Every line from the one with "Where should I" to the final line of the records should be printed exactly as it is, with pictures left out.

[Saved data entries]
+ + + + + + +
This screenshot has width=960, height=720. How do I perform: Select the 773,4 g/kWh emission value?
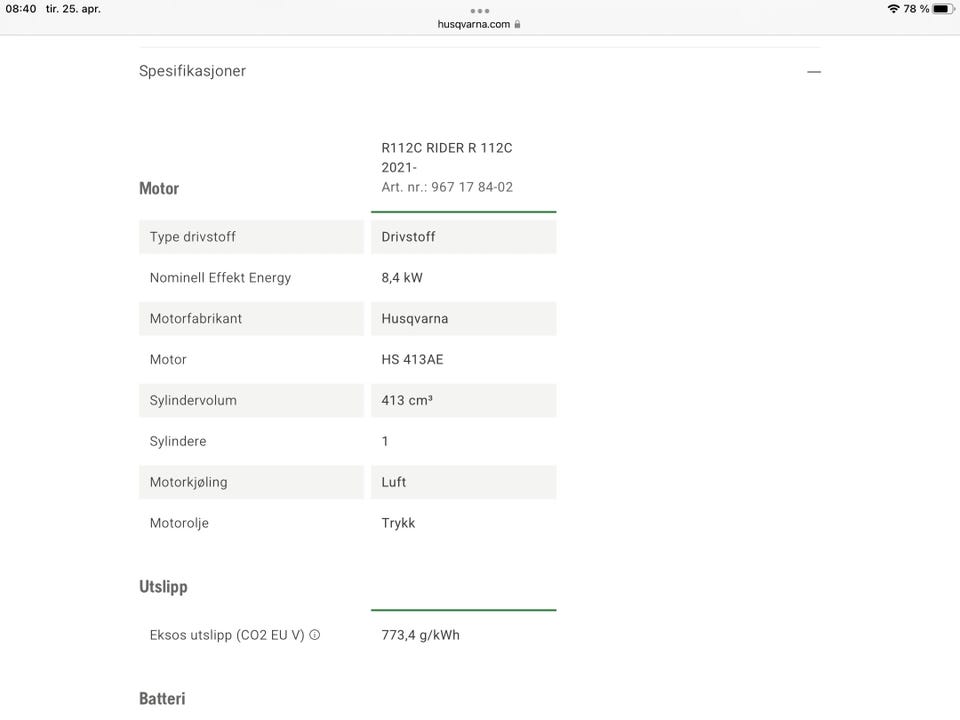click(420, 635)
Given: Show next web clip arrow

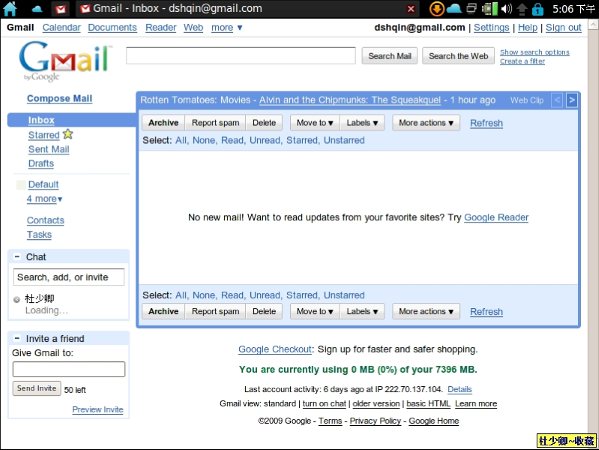Looking at the screenshot, I should 571,100.
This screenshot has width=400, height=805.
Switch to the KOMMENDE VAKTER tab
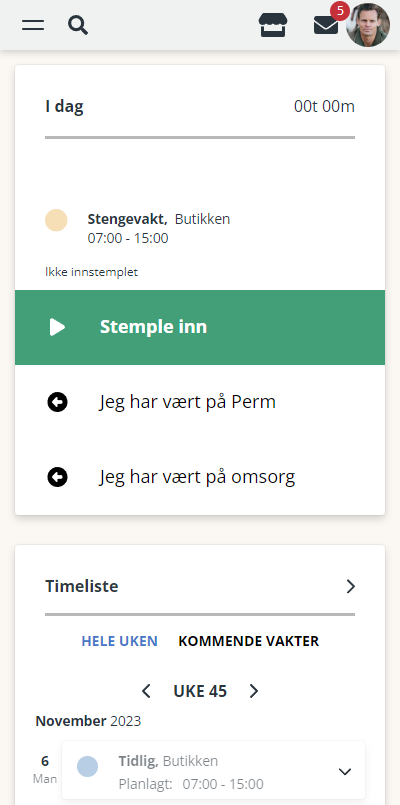pyautogui.click(x=249, y=641)
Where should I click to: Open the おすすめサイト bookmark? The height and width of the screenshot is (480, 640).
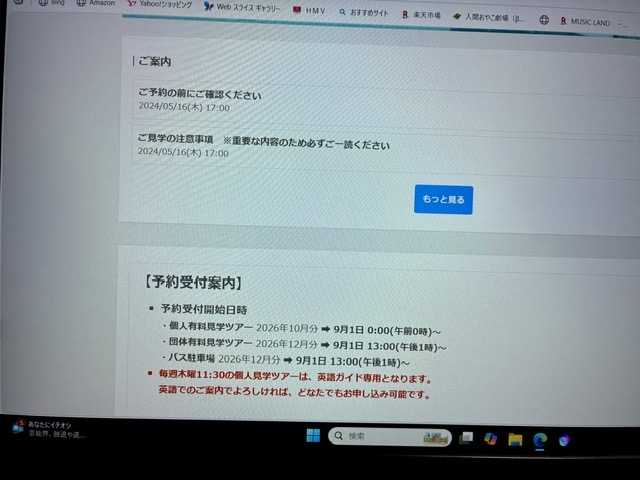click(x=364, y=13)
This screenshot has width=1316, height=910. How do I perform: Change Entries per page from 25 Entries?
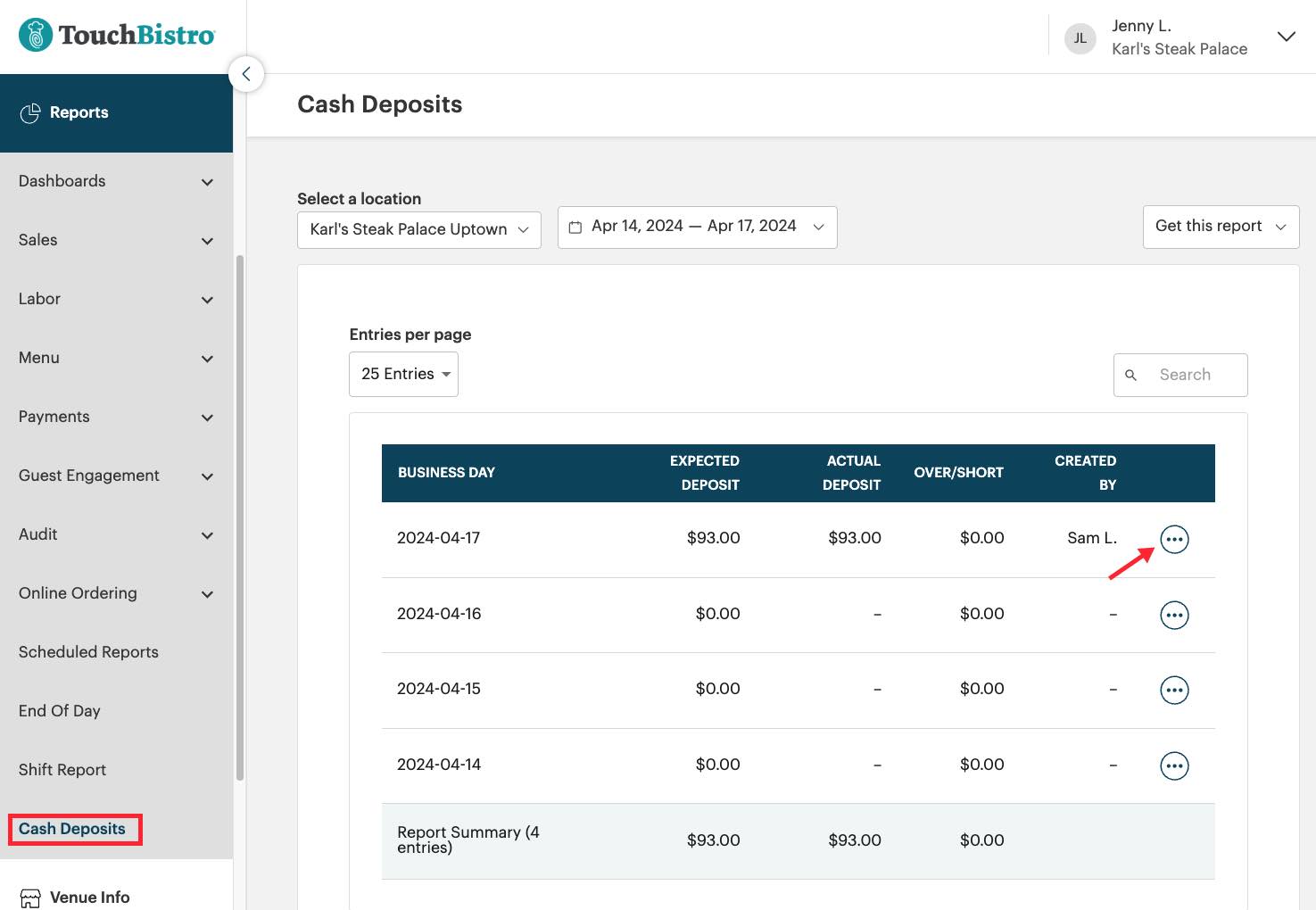point(403,374)
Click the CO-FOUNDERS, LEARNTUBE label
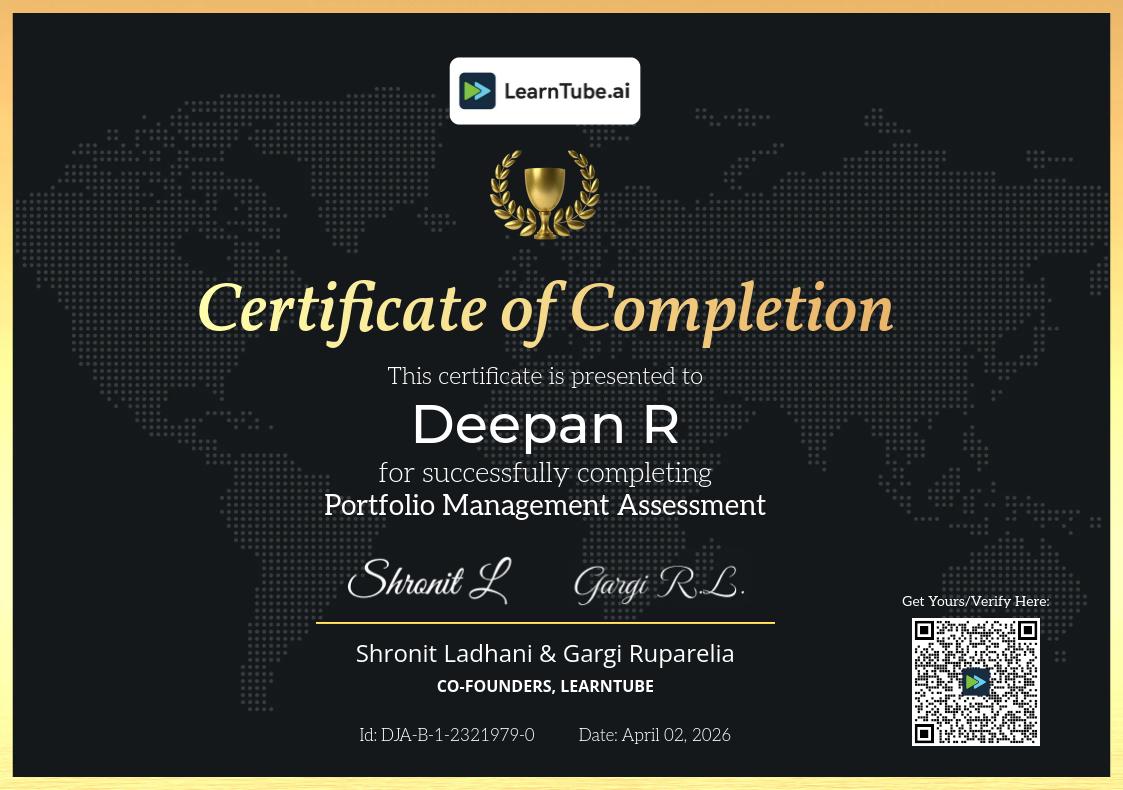 (545, 686)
+ + + + + + +
_Solution for this problem_
Where should I click to: Open the おすすめサイト bookmark? The height and width of the screenshot is (480, 640).
click(x=364, y=13)
This screenshot has width=1316, height=910. How do I perform: Change Entries per page from 25 Entries?
point(403,374)
Click the CO-FOUNDERS, LEARNTUBE label
 (545, 686)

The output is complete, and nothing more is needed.